Sequence by recovery per hour of implementation:
- Meta CAPI via server-side GTM, with event deduplication. Highest signal recovery for the engineering time invested. Plan for a couple of days of build and a week of validation.
- Google Enhanced Conversions on every Google Ads conversion tag. Native support inside GTM makes this a same-day change in most setups.
- Event quality validation across both. Check Meta's Event Match Quality score (aim for above 8) and Enhanced Conversions coverage in the Google Ads conversion diagnostics. Fix anything below threshold before declaring done.

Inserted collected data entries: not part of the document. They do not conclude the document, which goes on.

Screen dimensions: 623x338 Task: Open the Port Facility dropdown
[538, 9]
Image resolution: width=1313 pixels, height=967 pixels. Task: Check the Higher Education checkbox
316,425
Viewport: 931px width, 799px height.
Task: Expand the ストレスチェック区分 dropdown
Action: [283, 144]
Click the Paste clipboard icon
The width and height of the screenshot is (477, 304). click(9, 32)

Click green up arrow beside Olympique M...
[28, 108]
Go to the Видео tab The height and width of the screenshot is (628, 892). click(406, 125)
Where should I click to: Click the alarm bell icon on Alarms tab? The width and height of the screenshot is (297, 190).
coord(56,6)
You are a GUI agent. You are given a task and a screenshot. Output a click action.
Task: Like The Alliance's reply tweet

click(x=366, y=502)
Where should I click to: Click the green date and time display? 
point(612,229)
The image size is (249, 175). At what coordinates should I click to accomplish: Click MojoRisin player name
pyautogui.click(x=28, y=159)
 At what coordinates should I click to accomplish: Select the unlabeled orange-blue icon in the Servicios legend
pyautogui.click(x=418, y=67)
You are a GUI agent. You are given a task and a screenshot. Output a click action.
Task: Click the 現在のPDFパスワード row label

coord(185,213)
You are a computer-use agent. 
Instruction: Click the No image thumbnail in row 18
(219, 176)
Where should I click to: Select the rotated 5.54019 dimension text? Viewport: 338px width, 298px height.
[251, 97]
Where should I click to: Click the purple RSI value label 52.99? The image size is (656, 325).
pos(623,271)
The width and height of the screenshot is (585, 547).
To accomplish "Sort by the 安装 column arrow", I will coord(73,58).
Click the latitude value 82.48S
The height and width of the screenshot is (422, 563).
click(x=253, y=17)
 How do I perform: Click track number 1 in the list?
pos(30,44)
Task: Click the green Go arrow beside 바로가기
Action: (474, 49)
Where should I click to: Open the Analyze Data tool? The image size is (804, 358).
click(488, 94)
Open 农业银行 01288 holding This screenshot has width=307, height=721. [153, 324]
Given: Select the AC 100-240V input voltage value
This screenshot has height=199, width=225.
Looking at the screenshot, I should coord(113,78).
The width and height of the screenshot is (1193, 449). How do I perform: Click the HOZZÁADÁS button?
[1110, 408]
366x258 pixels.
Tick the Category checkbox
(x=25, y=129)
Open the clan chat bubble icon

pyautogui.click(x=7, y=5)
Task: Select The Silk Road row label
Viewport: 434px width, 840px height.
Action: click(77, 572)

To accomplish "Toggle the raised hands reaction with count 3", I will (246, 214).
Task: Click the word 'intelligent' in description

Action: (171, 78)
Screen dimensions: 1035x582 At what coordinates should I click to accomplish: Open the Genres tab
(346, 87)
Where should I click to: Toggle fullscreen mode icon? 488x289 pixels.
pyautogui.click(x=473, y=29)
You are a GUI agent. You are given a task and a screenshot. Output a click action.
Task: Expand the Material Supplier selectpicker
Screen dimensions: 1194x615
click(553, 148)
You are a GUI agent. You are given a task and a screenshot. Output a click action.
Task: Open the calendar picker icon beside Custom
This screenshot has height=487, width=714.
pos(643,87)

- Monthly audit of match rates. Silent degradation is common when site changes ship without a tracking review.
The number to watch
Meta's Event Match Quality score, measured per event in Events Manager, is the most honest number in this stack. It runs from 1 to 10 and reflects how many identifiers Meta received per event and how many matched against its user graph. Below 6 and the CAPI implementation is leaking. Above 8 and most of what is recoverable is being recovered. Google's equivalent sits in Enhanced Conversions diagnostics inside Google Ads and is less granular but directionally similar.
Neither platform shows you what you are still missing. That is a different measurement problem, and it is where this stops being enough.
Where this stops being enough
Enhanced Conversions and CAPI recover signal that the ad platforms need to function. They answer the platforms' question, which is "did this click convert?" They do not answer the business's question, which is "what share of our revenue was incremental to marketing spend, and where should the next pound go?"
That second question cannot be answered by stitching platform signals back together no matter how clean. It needs a different class of measurement: warehouse-first data infrastructure, server-side event collection that you own, and an attribution layer that does not depend on any single platform's identity graph.
That is the architectural argument. These tools are the tactical answer. Both are necessary. Neither is sufficient.
That bigger picture is the two-layer measurement model: EC and CAPI feed the signal layer, Bayesian MMM covers the oversight layer. Both need to work for the stack to earn its place.